EXCERPTED TEXT: Begin

6. The React Component
BlogChat.tsx is dynamically imported (ssr: false) on the blog list page so it doesn't affect static generation or server bundle size.
The flow on each user query:
ContentIndexer.search(question)— runs js-search on the local index, filters tocategory: 'blogs', takes top 3- If no results — short-circuits with a UI message, no API call made
POST /chat.phpwith{ question, context }— waits for Mistral response- Renders the answer as pre-wrapped text, followed by source links
A client-side 3-second throttle prevents accidental double-submissions without relying on server state.
7. Classic Search vs. RAG — Side by Side
| Feature | js-search (before) | RAG with Mistral (now) |
|---|---|---|
| Query type | Keywords | Natural language |
| Answer format | List of links | Synthesised prose |
| Cross-article reasoning | No | Yes |
| Handles typos / synonyms | Partial | Yes |
| Cited sources | No | Yes (with links) |
| Works offline | Yes | No |
| API cost | Free | ~$0.002 / query |
| Latency | < 50 ms | 1–3 s |
| Hallucination risk | None | Low (grounded) |
The two approaches are complementary. The existing keyword search remains for fast exact lookups; RAG handles exploratory and conversational queries.

EXCERPTED TEXT: End

TASK LIST –
1. In the blog chat text, how long is the client-side throttle that prevents accidental double-submissions?
2. In the comparison table of the blog chat text, list every feature for which the RAG with Mistral column has an answer beginning with "Yes".
3. Continue the text on classic search versus RAG for the blog from its final sentence.

THE DATA: Begin

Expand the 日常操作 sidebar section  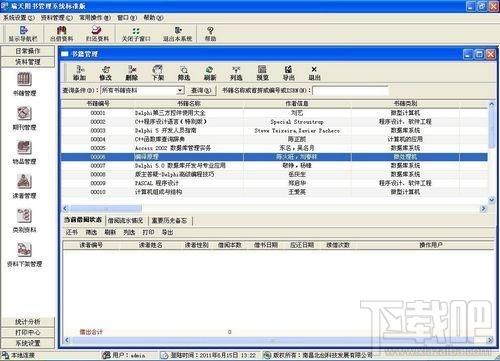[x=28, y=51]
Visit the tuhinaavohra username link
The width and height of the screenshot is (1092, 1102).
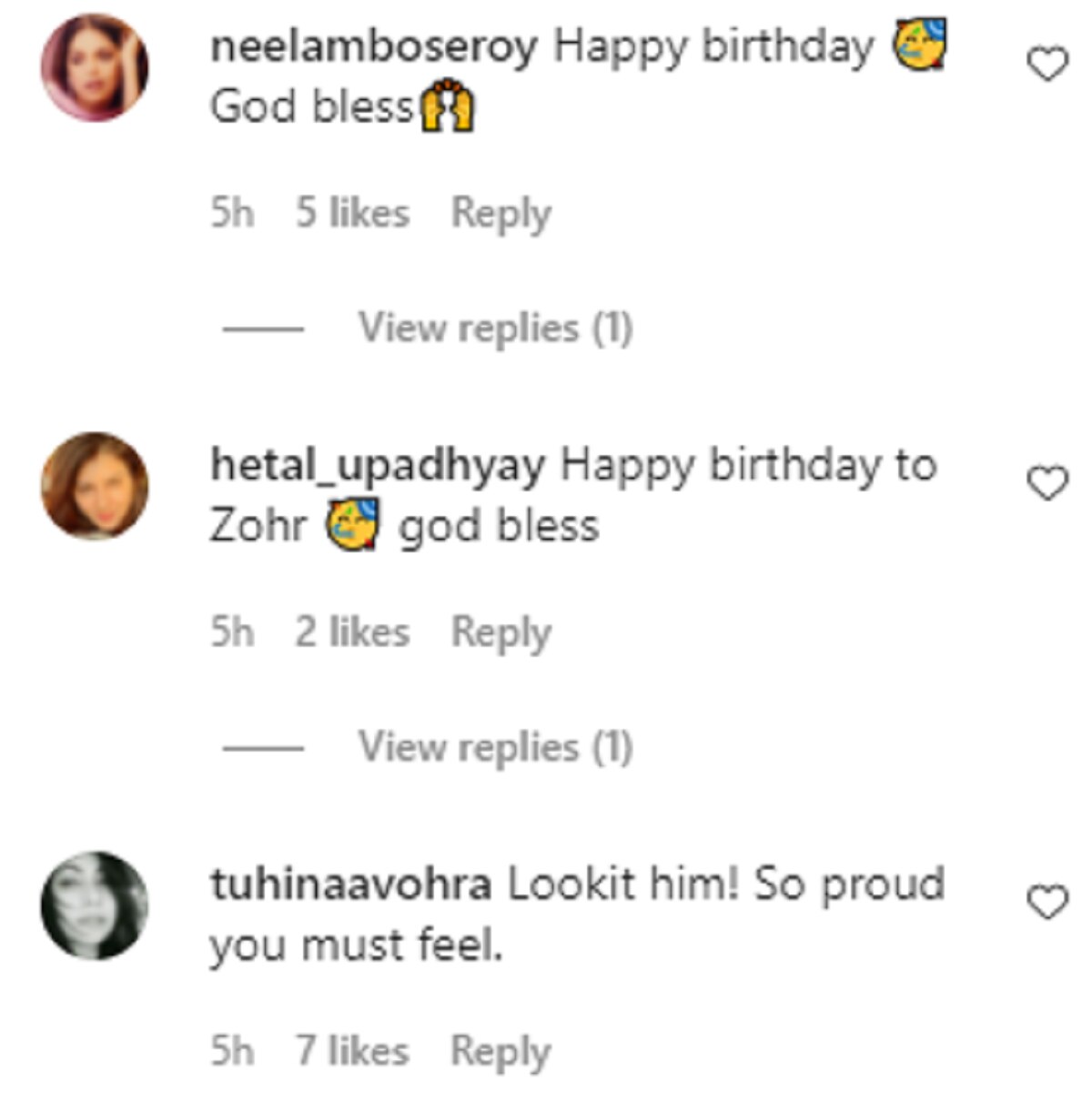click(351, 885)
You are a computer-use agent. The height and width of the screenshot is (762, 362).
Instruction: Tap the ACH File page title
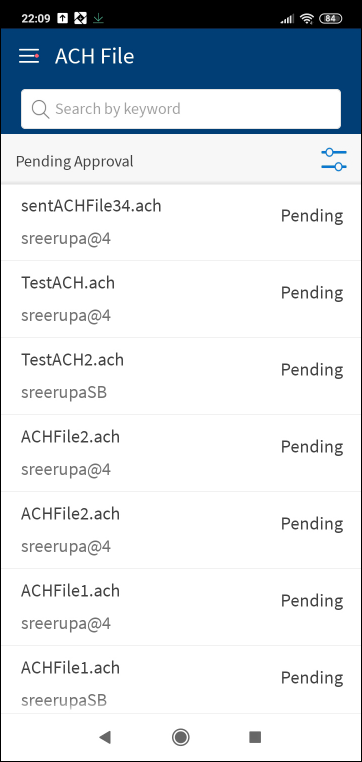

THE DATA: End
THE DATA: Begin

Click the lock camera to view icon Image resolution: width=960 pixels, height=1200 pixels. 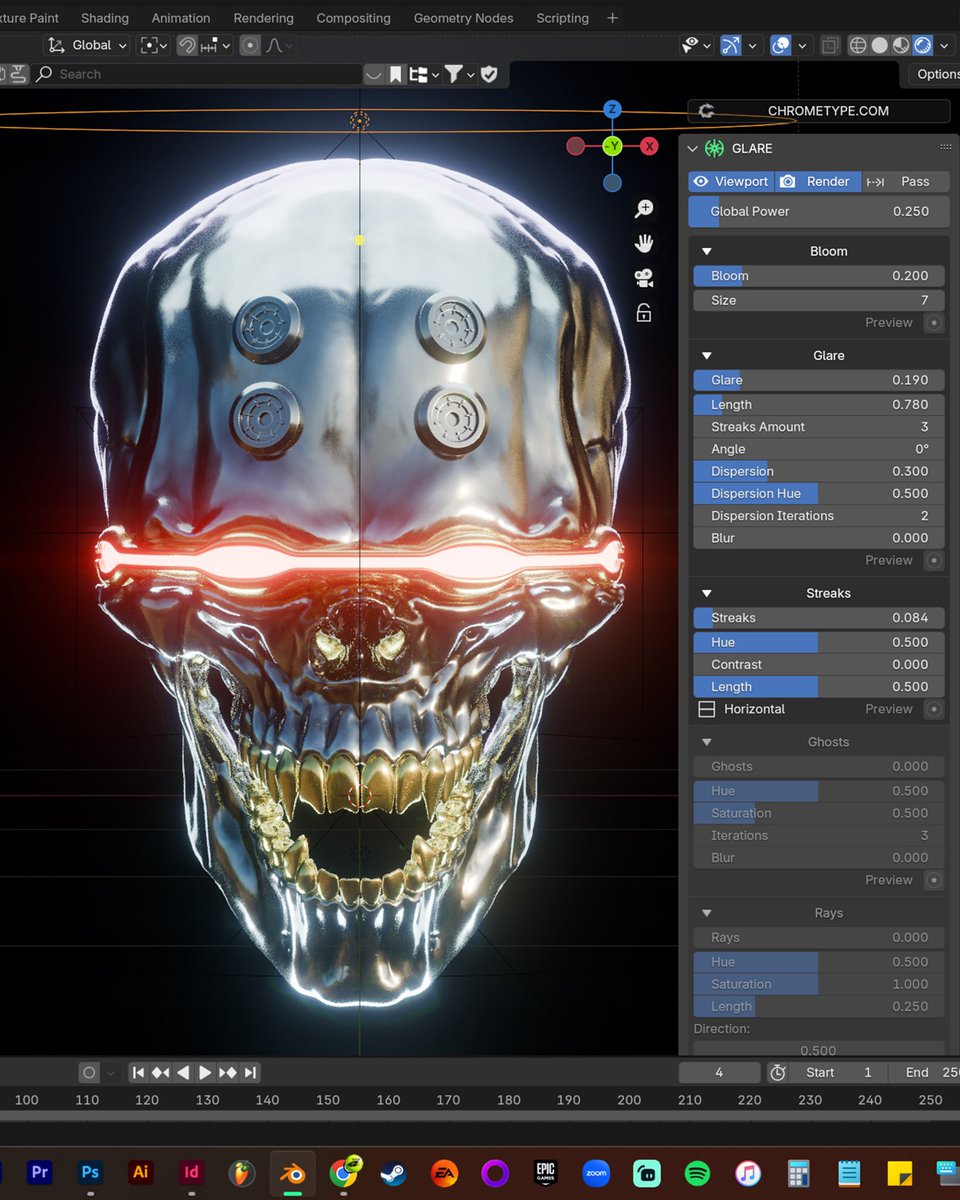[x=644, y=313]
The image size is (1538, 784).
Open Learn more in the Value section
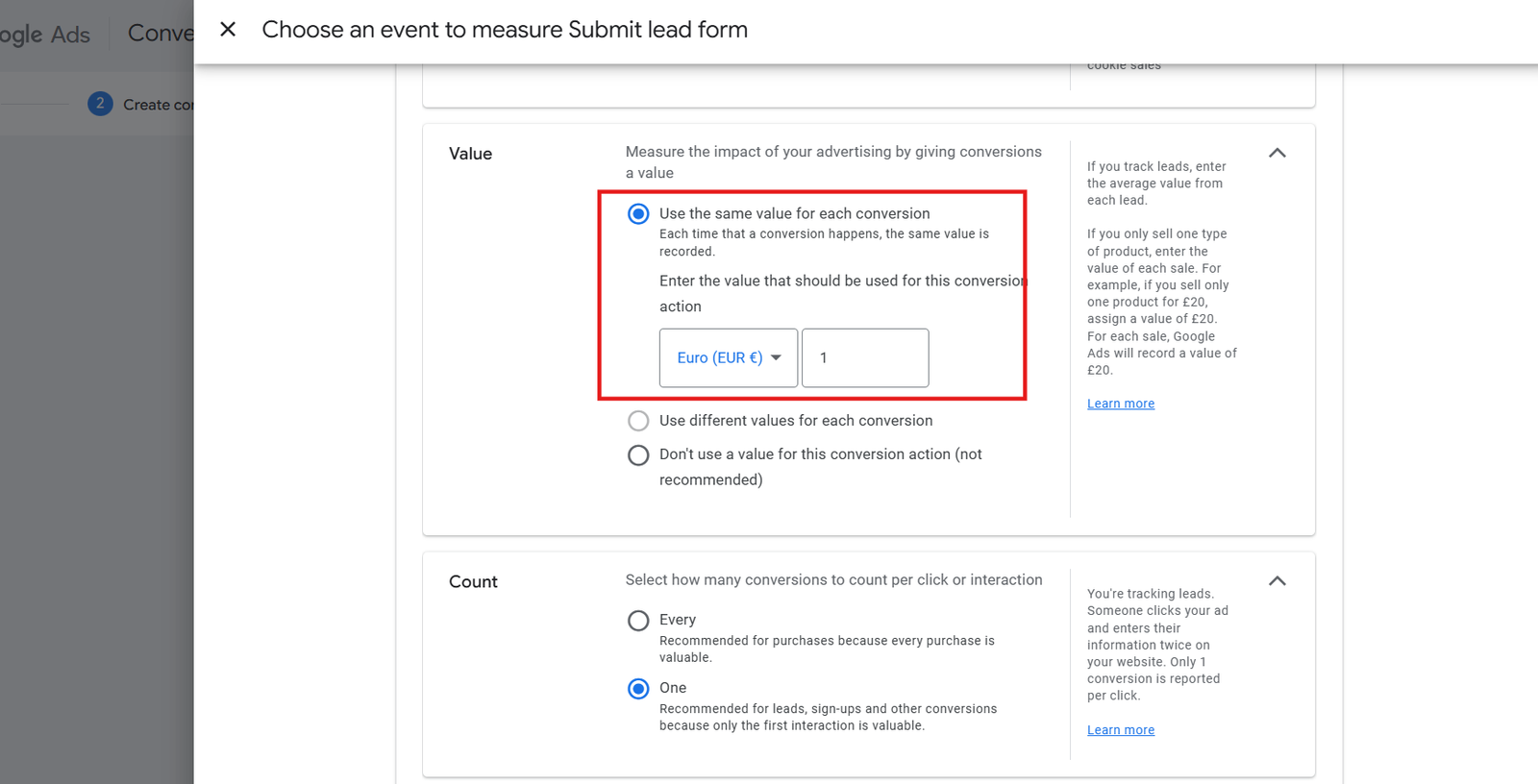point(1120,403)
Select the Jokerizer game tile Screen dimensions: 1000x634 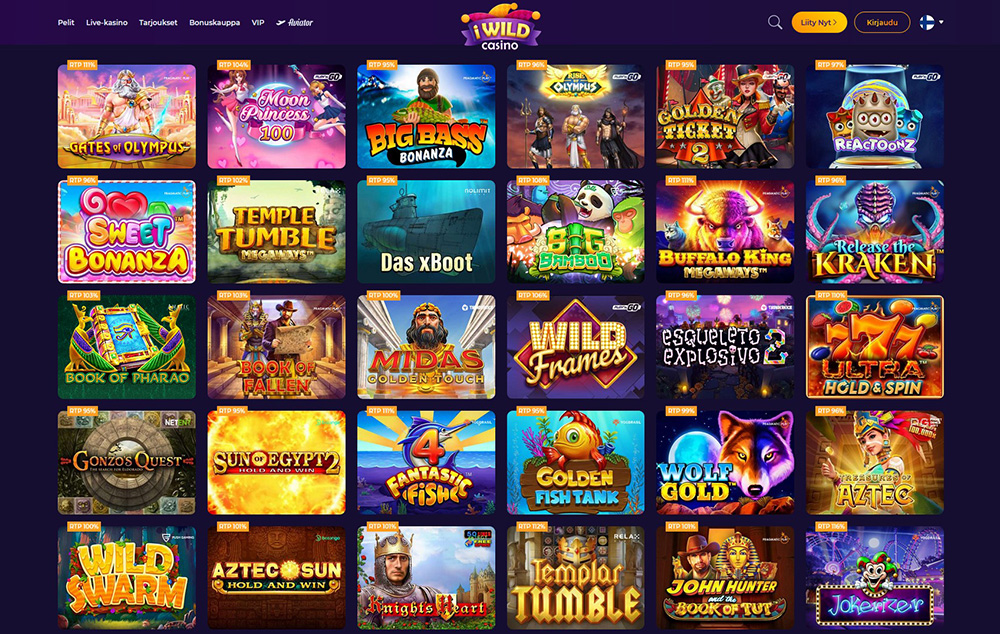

THE DATA: End

ANSWERS PER TASK –
1. 3 seconds.

2. Cross-article reasoning; Handles typos / synonyms; Cited sources

3.
8. Next Steps
Short term
- Stream the response — Mistral supports SSE streaming; showing tokens as they arrive would improve perceived latency
- Expand the index — include full article content in chunks (512 tokens each) rather than a 600-char flat snippet; improves recall on long posts
- Add the RAG widget to individual blog pages — ask follow-up questions while reading a post
Medium term
- Vector embeddings — replace js-search retrieval with cosine similarity over
mistral-embedvectors stored in a static JSON file; significantly better semantic recall - Multi-turn conversation — maintain a message history so users can ask follow-up questions in context
- Feedback loop — a thumbs up/down button on answers to learn which queries the current retrieval handles poorly
Long term
- Hybrid retrieval — BM25 (keyword) + embedding similarity, re-ranked by a cross-encoder; the gold standard for production RAG
- Move to an edge runtime — if the site ever migrates off shared hosting, a Cloudflare Worker or Vercel Edge Function would drop latency to under 200 ms globally
Conclusion
A personal blog on shared static hosting is not the obvious place to deploy RAG. But the combination of a pre-built JSON index for retrieval, a PHP proxy to guard the API key, and Mistral's free tier for generation makes it entirely practical — with zero infrastructure changes and about two hours of implementation.
The result is a search experience that understands questions rather than matching tokens, and answers them with direct citations to the actual content. For a technical blog covering diverse topics from STM32 firmware to LLM platforms, that is a meaningful improvement.